### [Aufgabenstellung]
Geben Sie aus dem Text über den Baltischen Bernstein den Abschnitt zwischen „(Aus: Mit einem“ und „Jahren entstanden ist.“, beide eingeschlossen, wortgetreu wieder.

### [Textabschnitt]
········
Das Gold der Ostsee: Der Baltische Bernstein
„Doch das Edelharz der Wunde,
– Unvergänglich Dich erhalten. Hat es für Jahrtausende.”
(Aus: Mit einem Stück Bernstein)
© Felix Dahn (1834 – 1912), deutscher Professor für Rechtswissenschaften, Schriftsteller und Historiker
Kaum einer kann sich der Faszination des Bernsteins entziehen. Das sogenannte „Gold der Ostsee” ist aber kein Stein, sondern ein fossiles Harz, das vor über vielen Millionen Jahren entstanden ist.
Schauen wir uns mal dieses „Gold” näher an.
Inhaltsverzeichnis
Was ist Bernstein?
Der Name „Bernstein” ist etwas irreführend, da es sich weder um ein anorganisches Mineral noch ein Gestein handelt. Bernstein ist ein fossiles Harz, das hauptsächlich von Nadelbäumen produziert wurde und damit organischem Ursprungs ist.
Das Produzieren von Harz diente in erster Linie der Wundversieglung des Baumes. Auch heute kann man diesen Prozess an Bäumen beobachten.
Es gibt nicht den „einen” Bernstein, denn es sind weltweit etwa 80 Bernsteinarten bekannt. Diese werden anhand ihrer Herkunft und ihrer Farbvariation unterschieden.
Zu den bekanntesten Bernsteinen gehören der „Ostsee-Bernstein” – auch „Baltische Bernstein” genannt – und der „Dominikanische Bernstein”.
Der Name „Bernstein“ und seine Eigenschaften
Der Name „Bernstein„ stammt vom mittelniederdeutschen Wort „Börnsteen” ab, das einfach „Brennstein” bedeutet. Bevor man Wachkerzen als Lichtquelle verwendete, wurde Bernstein verbrannt. Bernstein brennt leicht und lange und verbreitet beim Brennen einen harzigen Duft. Doch nur beim Brennen riecht man diesen typischen Duft, denn normalerweise ist ein Stück Bernstein völlig geruchsfrei.
Succinit ist die wissenschaftliche Bezeichnung vom Bernstein. Der Name leitet sich vom lateinischen Wort „succinum” ab, das einfach „Bernstein“ bedeutet.
Bernstein ist weich und sehr leicht und eignet sich daher sehr gut für die Weiterverarbeitung zu einem Schmuckstein. Bei der Ausbildung zum Drechsler, kann man sich auf die Verarbeitung von Bernstein spezialisieren. Früher gab es den Beruf des Paternostermacher, synonym „Bernsteindreher”. Seine Aufgabe war es, hauptsächlich Bernsteine zu Schmuck zu verarbeiten.
········
### [Materialsammlung]
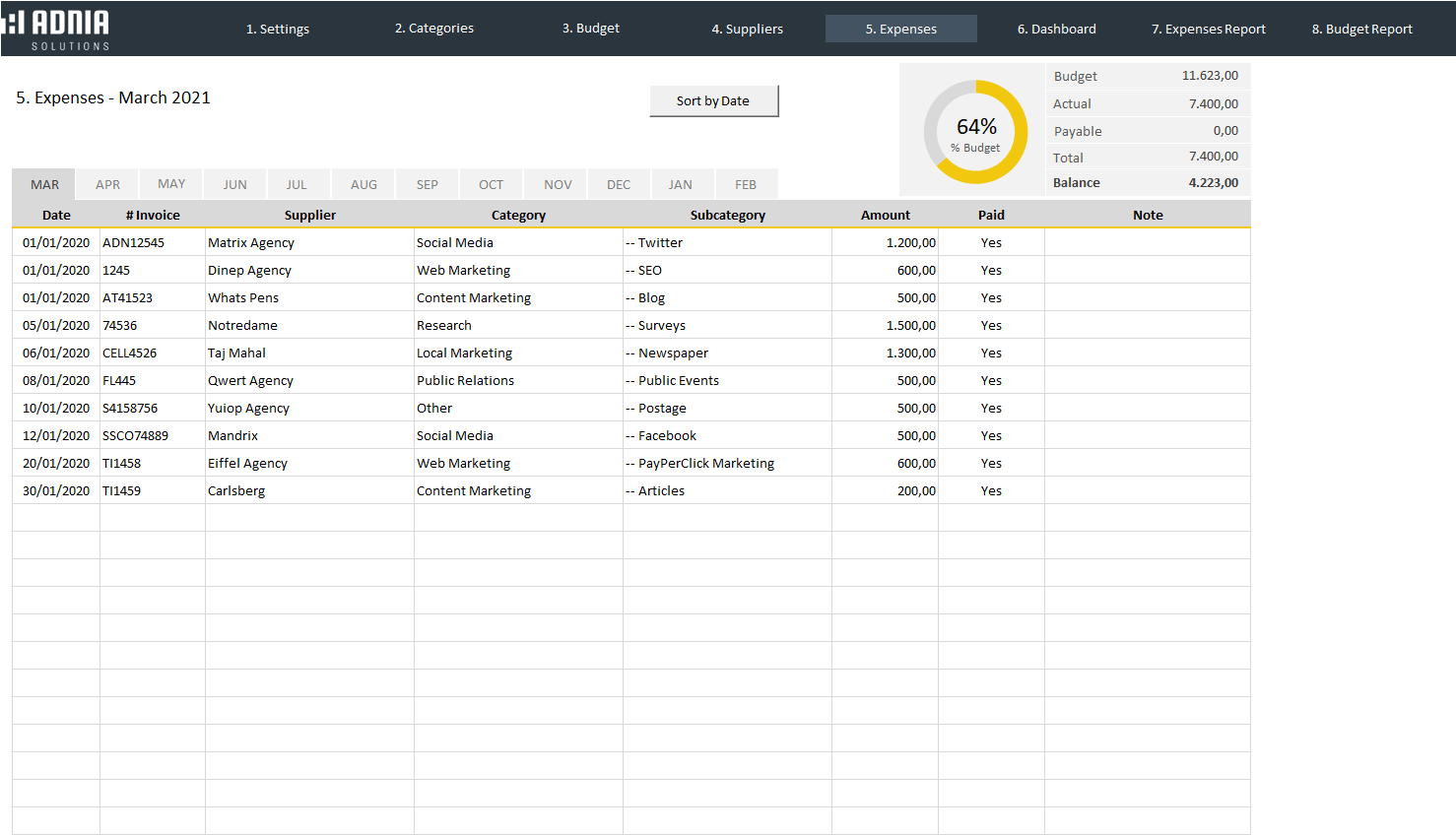Select the Note cell for Carlsberg row
1456x835 pixels.
tap(1148, 490)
········
### [Lösung der Aufgabe]
(Aus: Mit einem Stück Bernstein)
© Felix Dahn (1834 – 1912), deutscher Professor für Rechtswissenschaften, Schriftsteller und Historiker
Kaum einer kann sich der Faszination des Bernsteins entziehen. Das sogenannte „Gold der Ostsee” ist aber kein Stein, sondern ein fossiles Harz, das vor über vielen Millionen Jahren entstanden ist.